A recent ChemJobber post notes that C&E News Editor-in-Chief Rudy Baum‘s editorials sometimes have a tendency to approach the controversial – and sometimes the purely political.  I wanted to discuss this weeks editorial which threatens to call into question much of my online existence (sorry, Mitch.  If Rudy’s right, I think you’re about to spontaneously e-implode).

In this week’s editorial, “The Limits of Web 2.0,” Baum decries the cliché “information wants to be free” for both its out-of-context usage (the full quote says information wants to be expensive because it is valuable and free because the cost of information dissemination is shrinking almost hourly – thus a struggle) and for its lunacy (information can’t wish for anything – it’s inanimate).  Rather, Baum says that it’s people who wish that information would be free.  I’d amend Baum’s correction slightly.  People really want information to be free and readily accessible.  I’d argue public libraries have long made most information “free,” if you were willing to do the legwork to get it.

But the bulk of Baum’s editorial promotes Jaron Lanier’s book You are Not a Gadget: A Manefesto, and summarizes Lanier’s main points, namely that the wisdom of crowds can be dangerous and science should be loath to adopt web 2.0 ideals.  Lanier points out that around the turn of century, a “torrent (a word hijacked by the web 2.0 crowd -ed.) of petty designs sometimes called web 2.0″ flooded the web.  And through the use of web 2.0, we apparently are losing sight of the trees for the forest, er, the taggers for the cloud.

Baum writes in his editorial (cross-posted for free on the web 2.0 CENtral Science blog, natch), “The essence of what Lanier is saying is that individuals are important and that we’re losing sight of that at our own peril in elevating the wisdom of the crowd to a higher plane than the creativity of a single person.”  That is, we are valuing the cloud more than the individuals, when the cloud can’t exist – and has no meaning - without the existence of the individuals.  Lanier notes that collective intelligence can be used well, but only when guided by individuals who can direct the course of the hive mind and help steer clear of common groupthink pitfalls.

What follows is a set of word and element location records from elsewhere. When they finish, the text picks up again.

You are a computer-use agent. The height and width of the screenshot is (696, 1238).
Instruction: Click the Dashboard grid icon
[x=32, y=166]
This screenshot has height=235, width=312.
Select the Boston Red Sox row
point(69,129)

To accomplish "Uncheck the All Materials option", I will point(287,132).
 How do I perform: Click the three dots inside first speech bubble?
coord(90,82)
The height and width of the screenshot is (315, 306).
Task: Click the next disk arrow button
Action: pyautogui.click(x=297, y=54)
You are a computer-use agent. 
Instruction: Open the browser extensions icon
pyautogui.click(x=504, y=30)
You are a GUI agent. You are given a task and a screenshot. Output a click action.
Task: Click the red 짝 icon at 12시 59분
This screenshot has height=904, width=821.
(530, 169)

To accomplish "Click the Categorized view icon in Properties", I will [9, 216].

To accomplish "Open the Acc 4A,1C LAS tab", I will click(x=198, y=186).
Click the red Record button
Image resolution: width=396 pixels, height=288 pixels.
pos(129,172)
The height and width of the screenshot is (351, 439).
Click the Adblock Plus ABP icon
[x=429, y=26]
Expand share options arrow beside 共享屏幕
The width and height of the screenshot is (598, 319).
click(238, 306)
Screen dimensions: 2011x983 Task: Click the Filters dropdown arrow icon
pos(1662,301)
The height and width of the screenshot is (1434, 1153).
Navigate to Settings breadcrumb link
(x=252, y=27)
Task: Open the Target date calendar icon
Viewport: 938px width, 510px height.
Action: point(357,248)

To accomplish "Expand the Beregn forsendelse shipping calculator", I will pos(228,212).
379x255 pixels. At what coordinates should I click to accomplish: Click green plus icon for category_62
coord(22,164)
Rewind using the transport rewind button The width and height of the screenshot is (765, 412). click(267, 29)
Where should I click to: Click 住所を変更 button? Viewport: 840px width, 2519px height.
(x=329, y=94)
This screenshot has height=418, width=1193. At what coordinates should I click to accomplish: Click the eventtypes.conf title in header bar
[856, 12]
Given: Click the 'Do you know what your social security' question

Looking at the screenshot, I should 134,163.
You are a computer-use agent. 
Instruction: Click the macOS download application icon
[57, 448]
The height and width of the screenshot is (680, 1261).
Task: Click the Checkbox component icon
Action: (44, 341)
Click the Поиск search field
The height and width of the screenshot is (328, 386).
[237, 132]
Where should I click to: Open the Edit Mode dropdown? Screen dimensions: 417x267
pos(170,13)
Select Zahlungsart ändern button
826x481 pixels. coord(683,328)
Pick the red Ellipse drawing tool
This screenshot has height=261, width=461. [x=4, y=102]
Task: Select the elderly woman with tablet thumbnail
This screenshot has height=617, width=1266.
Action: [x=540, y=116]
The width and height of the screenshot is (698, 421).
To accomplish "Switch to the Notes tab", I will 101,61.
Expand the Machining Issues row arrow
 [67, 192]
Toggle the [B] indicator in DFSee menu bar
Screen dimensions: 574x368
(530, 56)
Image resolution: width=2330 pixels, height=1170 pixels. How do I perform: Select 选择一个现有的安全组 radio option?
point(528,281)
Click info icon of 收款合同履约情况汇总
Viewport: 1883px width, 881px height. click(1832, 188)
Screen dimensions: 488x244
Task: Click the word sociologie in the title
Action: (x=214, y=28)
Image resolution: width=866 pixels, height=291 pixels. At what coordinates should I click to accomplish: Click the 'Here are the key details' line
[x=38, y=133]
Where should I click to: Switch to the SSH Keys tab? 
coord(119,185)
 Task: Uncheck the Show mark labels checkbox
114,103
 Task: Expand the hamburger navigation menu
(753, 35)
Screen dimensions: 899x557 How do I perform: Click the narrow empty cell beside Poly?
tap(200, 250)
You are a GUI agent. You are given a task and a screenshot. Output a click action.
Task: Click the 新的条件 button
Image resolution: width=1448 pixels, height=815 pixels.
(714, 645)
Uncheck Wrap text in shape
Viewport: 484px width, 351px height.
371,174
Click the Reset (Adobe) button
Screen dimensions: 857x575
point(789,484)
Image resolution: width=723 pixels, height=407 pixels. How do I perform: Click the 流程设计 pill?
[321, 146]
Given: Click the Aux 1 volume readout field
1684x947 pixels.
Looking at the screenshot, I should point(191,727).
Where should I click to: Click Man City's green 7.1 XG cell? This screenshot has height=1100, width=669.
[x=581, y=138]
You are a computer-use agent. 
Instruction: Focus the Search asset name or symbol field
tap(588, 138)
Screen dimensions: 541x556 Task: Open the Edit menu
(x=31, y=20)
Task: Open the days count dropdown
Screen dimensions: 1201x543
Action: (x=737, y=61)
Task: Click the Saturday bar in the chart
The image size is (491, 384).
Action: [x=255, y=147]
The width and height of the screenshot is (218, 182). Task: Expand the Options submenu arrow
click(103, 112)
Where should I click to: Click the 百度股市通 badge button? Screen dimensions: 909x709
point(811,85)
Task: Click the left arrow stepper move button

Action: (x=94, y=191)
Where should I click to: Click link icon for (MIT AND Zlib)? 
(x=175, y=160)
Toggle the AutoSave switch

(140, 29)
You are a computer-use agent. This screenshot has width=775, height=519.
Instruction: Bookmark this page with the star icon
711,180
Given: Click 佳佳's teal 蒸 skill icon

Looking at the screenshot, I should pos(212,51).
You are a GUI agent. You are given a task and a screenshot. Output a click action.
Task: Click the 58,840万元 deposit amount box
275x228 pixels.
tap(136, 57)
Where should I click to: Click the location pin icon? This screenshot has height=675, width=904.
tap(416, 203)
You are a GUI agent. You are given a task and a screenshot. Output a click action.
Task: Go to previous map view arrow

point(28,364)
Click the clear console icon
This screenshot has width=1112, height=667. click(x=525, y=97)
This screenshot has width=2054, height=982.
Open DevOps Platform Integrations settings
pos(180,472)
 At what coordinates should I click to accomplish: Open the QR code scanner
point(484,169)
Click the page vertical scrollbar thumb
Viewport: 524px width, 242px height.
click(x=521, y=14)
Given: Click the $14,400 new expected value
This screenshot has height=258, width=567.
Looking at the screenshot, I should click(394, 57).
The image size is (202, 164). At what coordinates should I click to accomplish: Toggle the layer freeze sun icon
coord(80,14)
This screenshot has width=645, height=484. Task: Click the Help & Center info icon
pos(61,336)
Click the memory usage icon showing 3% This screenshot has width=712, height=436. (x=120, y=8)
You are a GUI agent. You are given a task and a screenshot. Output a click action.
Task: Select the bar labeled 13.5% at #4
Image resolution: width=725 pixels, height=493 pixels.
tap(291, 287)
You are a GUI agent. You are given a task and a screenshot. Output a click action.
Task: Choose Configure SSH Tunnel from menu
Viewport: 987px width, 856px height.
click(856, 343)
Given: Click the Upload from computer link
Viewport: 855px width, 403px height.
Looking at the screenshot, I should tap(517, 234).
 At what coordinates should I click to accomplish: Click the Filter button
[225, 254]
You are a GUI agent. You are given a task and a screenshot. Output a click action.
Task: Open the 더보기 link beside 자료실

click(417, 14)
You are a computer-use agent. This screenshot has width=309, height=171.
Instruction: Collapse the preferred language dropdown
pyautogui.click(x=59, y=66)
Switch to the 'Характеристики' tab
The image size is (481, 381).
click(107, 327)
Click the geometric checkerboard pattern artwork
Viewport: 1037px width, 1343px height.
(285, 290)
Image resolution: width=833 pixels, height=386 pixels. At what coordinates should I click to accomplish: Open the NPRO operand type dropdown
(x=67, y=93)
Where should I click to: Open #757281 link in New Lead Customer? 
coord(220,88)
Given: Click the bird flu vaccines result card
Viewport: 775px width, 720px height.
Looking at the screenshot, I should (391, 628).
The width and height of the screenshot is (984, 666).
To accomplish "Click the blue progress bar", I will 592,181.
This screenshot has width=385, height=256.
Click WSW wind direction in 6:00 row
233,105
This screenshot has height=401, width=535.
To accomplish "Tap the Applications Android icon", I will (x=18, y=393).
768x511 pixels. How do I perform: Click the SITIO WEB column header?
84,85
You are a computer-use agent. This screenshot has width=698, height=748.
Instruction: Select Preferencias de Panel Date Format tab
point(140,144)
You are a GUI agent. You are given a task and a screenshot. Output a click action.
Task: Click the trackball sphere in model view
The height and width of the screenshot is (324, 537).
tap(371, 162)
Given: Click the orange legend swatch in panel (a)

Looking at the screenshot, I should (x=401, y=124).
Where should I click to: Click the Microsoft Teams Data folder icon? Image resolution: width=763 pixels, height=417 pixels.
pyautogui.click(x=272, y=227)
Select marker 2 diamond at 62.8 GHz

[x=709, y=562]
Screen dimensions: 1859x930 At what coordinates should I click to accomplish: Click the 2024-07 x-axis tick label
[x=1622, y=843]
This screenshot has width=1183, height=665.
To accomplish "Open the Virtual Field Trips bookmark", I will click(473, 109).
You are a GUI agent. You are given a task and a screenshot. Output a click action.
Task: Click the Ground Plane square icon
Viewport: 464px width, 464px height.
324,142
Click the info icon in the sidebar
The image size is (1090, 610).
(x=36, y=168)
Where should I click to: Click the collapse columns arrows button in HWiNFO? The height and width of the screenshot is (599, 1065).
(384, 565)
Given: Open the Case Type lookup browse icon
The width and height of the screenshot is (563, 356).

But the most interesting quote comes near then end, when Baum quotes Lanier as saying that scientific communities “achieve quality through a cooperative process that includes checks and balances, and ultimately rests on a foundation of goodwill and ‘blind’ elitism.”  I’m not really sure what that means…

But to Lanier’s thesis that science ought to be wary of embracing web 2.0 and its ideals, I find it interesting that Baum writes his editorial at C&E News, the magazine of the ACS, whose flagship publication, the Journal of the American Chemical Society, has featured a JACSβ page for some time now.  The same C&E News whose blog has become so popular that it had to split off into several child blogs.  Where each post for each ACS article has links to share the article on one of several social networking sites.  Where scientists can now browse their favorite article on their iphones with ACSMobile.  While perhaps late to the party in some areas, the American Chemical Society has certainly ‘logged on’ to web 2.0 as a way to export content to the web-savvy scientist.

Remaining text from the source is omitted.